A second breast cancer susceptibility gene, BRCA2, was localized to the long arm of chromosome 13 through linkage studies of 15 families with multiple cases of breast cancer that were not linked to BRCA1. Mutations in BRCA2 ( OMIM) are associated with multiple cases of breast cancer in families, and are also associated with male breast cancer, ovarian cancer, prostate cancer, melanoma, and pancreatic cancer. (Refer to the Penetrance of mutations section of this summary for more information.) BRCA2 is a large gene with 27 exons that encode a protein of 3,418 amino acids. While not homologous genes, both BRCA1 and BRCA2 have an unusually large exon 11 and translational start sites in exon 2. Like BRCA1, BRCA2 appears to behave like a tumor suppressor gene. In tumors associated with both BRCA1 and BRCA2 mutations, there is often loss of the wild-type (nonmutated) allele.

- Work instruction: Pick up the passage on the BRCA2 gene and continue it after its final sentence.

- Supplied entries:

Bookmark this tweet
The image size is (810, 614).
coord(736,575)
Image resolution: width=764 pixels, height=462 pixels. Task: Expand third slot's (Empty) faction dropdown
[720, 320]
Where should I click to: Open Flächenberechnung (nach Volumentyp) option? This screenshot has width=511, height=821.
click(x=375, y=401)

* * *

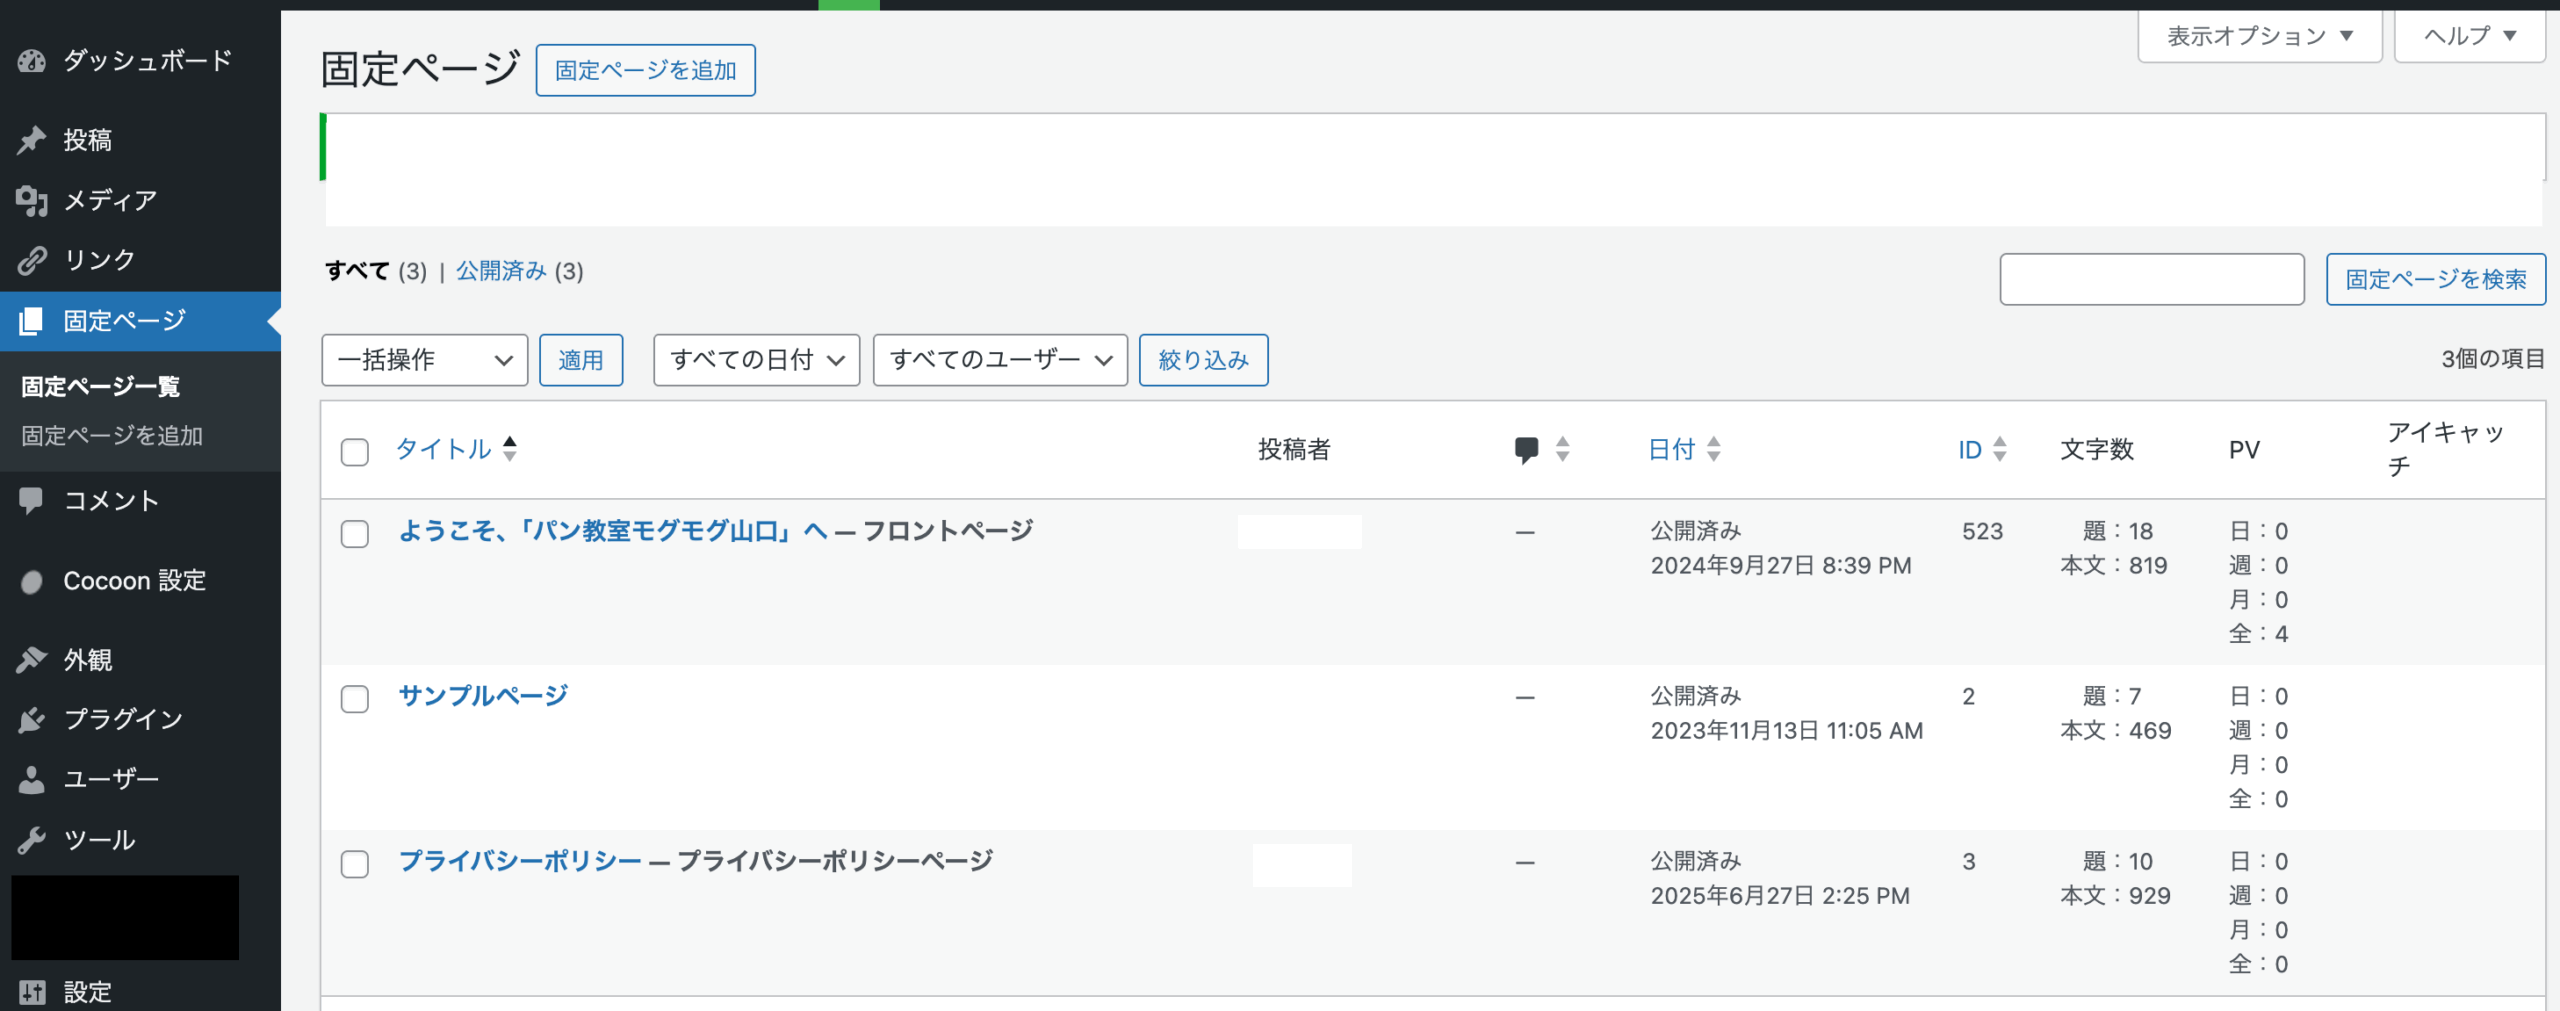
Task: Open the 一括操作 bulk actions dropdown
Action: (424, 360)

--

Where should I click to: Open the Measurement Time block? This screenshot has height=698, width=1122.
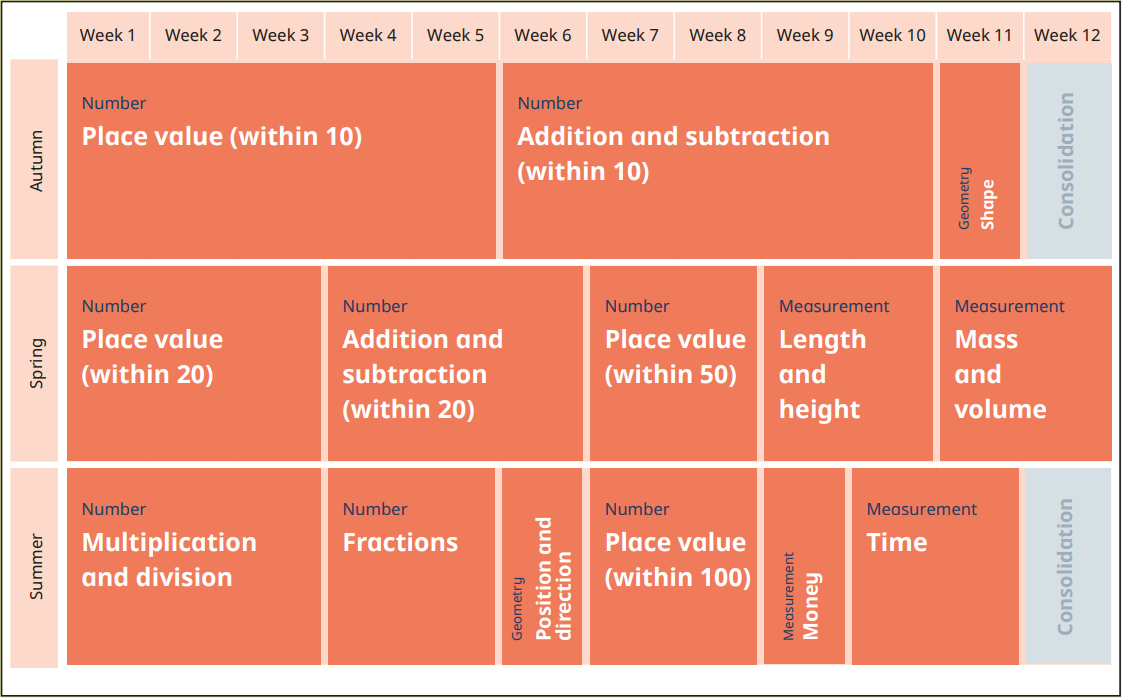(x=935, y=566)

- Written reply:
Mutations in BRCA1 and BRCA2 appear to be responsible for disease in 45% of families with multiple cases of breast cancer only and in up to 90% of families with both breast and ovarian cancer.
Most BRCA1 and BRCA2 mutations are predicted to produce a truncated protein product, and thus loss of protein function, although some missense mutations cause loss of function without truncation. Because inherited breast/ovarian cancer is an autosomal dominant condition, persons with a BRCA1 or BRCA2 mutation on one copy of chromosome 17 or 13 also carry a normal allele on the other paired chromosome. In most breast and ovarian cancers that have been studied from mutation carriers, deletion of the normal allele results in loss of all function, leading to the classification of BRCA1 and BRCA2 as tumor suppressor genes. In addition to, and as part of, their roles as tumor suppressor genes, BRCA1 and BRCA2 are involved in myriad functions within cells, including homologous DNA repair, genomic stability, transcriptional regulation, protein ubiquitination, chromatin remodeling, and cell cycle control.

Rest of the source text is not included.